The pair of divided bodies 331A, 331B has a pair of vertical wall forming portions 332A, 332B and a pair of third flange forming portions 333A, 333B.

The pair of vertical wall forming portions 332A, 332B are provided to form the pair of vertical wall presumed portions 53A, 53B into the pair of vertical walls 63A, 63B. The pair of vertical wall forming portions 332A, 332B are formed on the inner side surfaces of the pair of divided bodies 331A, 331B. In this embodiment, the upper portions of the pair of vertical wall forming portions 332A and 332B extend parallel to the pressing direction P and are orthogonal to the lateral direction Y2. A pair of third flange forming portions 333A, 333B are arranged so as to be aligned with the pair of vertical wall forming portions 332A, 332B in the longitudinal direction X2.

A pair of third flange forming portions 333A, 333B cooperate with a pair of first flange forming portions 313A, 313B and a pair of second flange forming portions 324A, 324B to form a pair of flanges 64A, 64B. The pair of third flange forming portions 333A, 333B are formed on the inner side surfaces of the pair of split bodies 331A, 331B. The pair of third flange forming portions 333A and 333B receive outer side surfaces 54bA and 54bB of the pair of pre-flange portions 54A and 54B opposite to the facing surfaces 54aA and 54aB. Upper portions 333bA and 333bB of the pair of third flange forming portions 333A and 333B, excluding the first direction side end portions 333aA and 333aB, extend parallel to the pressing direction P. As shown in FIG. When viewed from the longitudinal direction X2, the first direction side end portions 333aA and 333aB are formed in a curved shape, and are formed in an arc shape in this embodiment.
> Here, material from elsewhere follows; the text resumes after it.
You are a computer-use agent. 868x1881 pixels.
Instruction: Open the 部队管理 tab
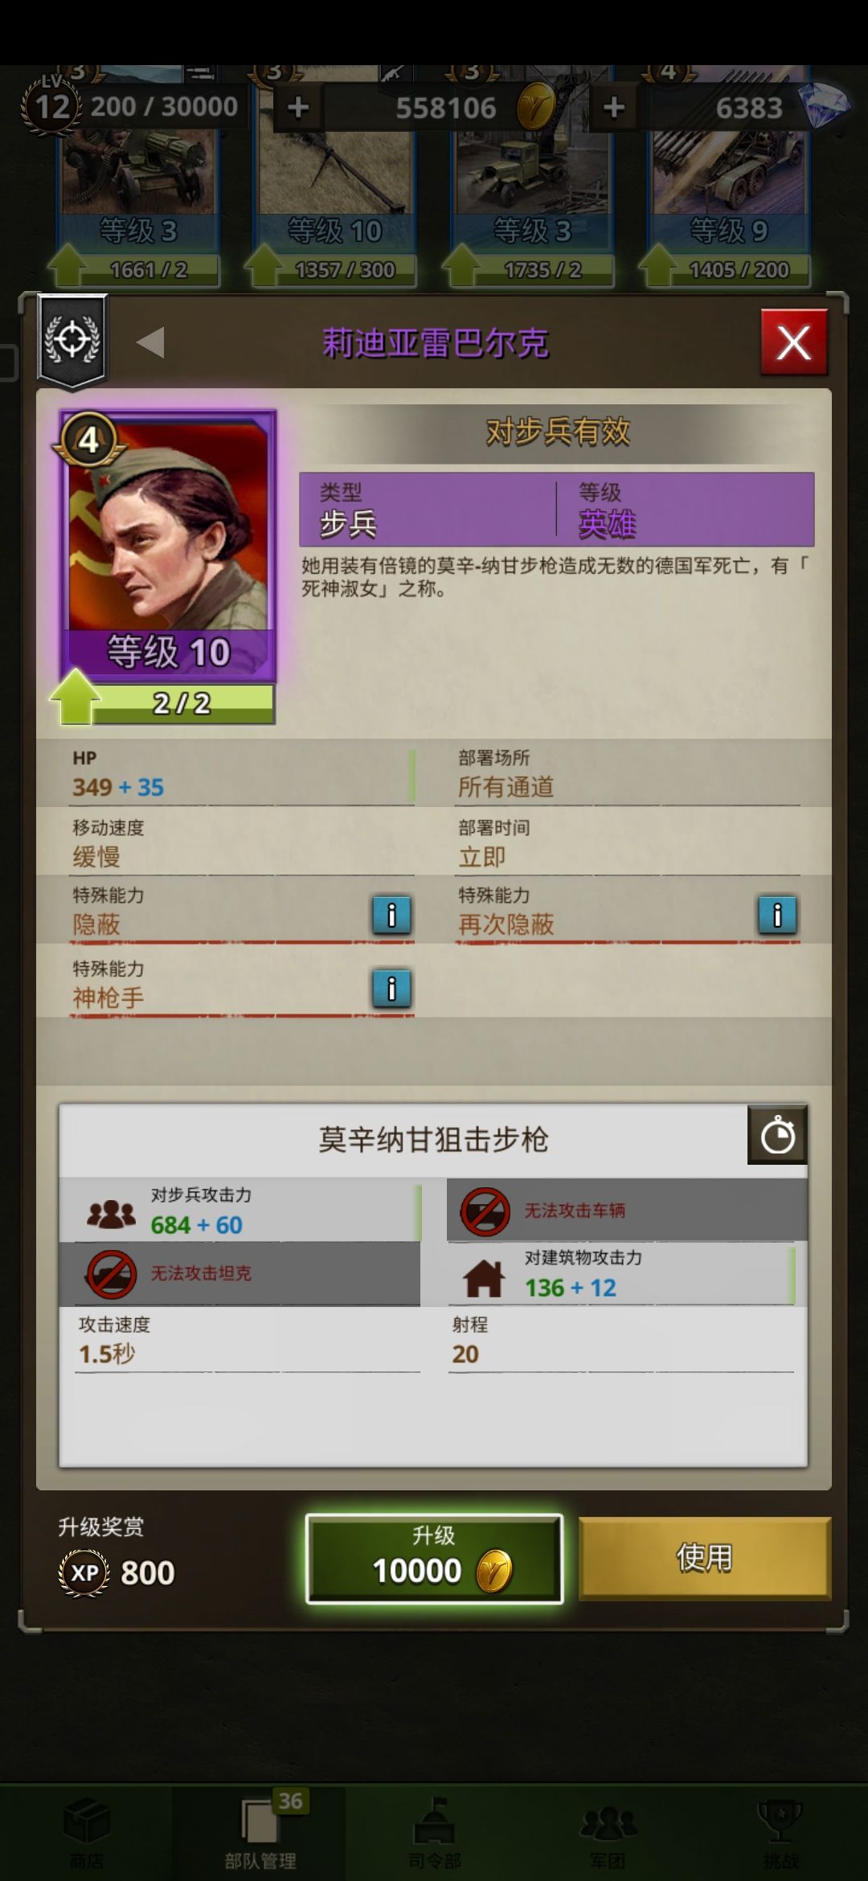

At the forming bottom dead center PL, the first direction side end portions 333aA and 333aB have a curved shape that protrudes toward the first flange forming portions 313A and 313B of the punch 310 . In this embodiment, the first direction side end portions 333aA and 333aB are formed over an angular range of 90 degrees and are continuous with the lower end surfaces of the pair of divided bodies 331A and 331B. This lower end surface is a horizontal surface in this embodiment.

The curvature radius R of the first direction side end portions 333aA and 333aB is the curvature radius R when viewed from the longitudinal direction X2. Further, at the forming bottom dead center PL, the length of the pressing direction P of the opposing regions of the punch 310 and the die 330 at the locations where the respective flange forming portions 313A, 333A; 313B, 333B are provided is the length h1 is. Also, the height of the pair of flanges 64A and 64B in the pressing direction P is height h2. The thickness of the workpiece 50 is smaller than the amount of press movement (stroke) in the press direction P in the press forming device 300 . Therefore, the starting point of the upper end of the height h1 and the starting point of the upper end of the height h2 are substantially at the same position. In this embodiment, the curvature radius R is set to 10 mm≦R≦(h1−h2) mm (where h1−h2 is 10 mm or more).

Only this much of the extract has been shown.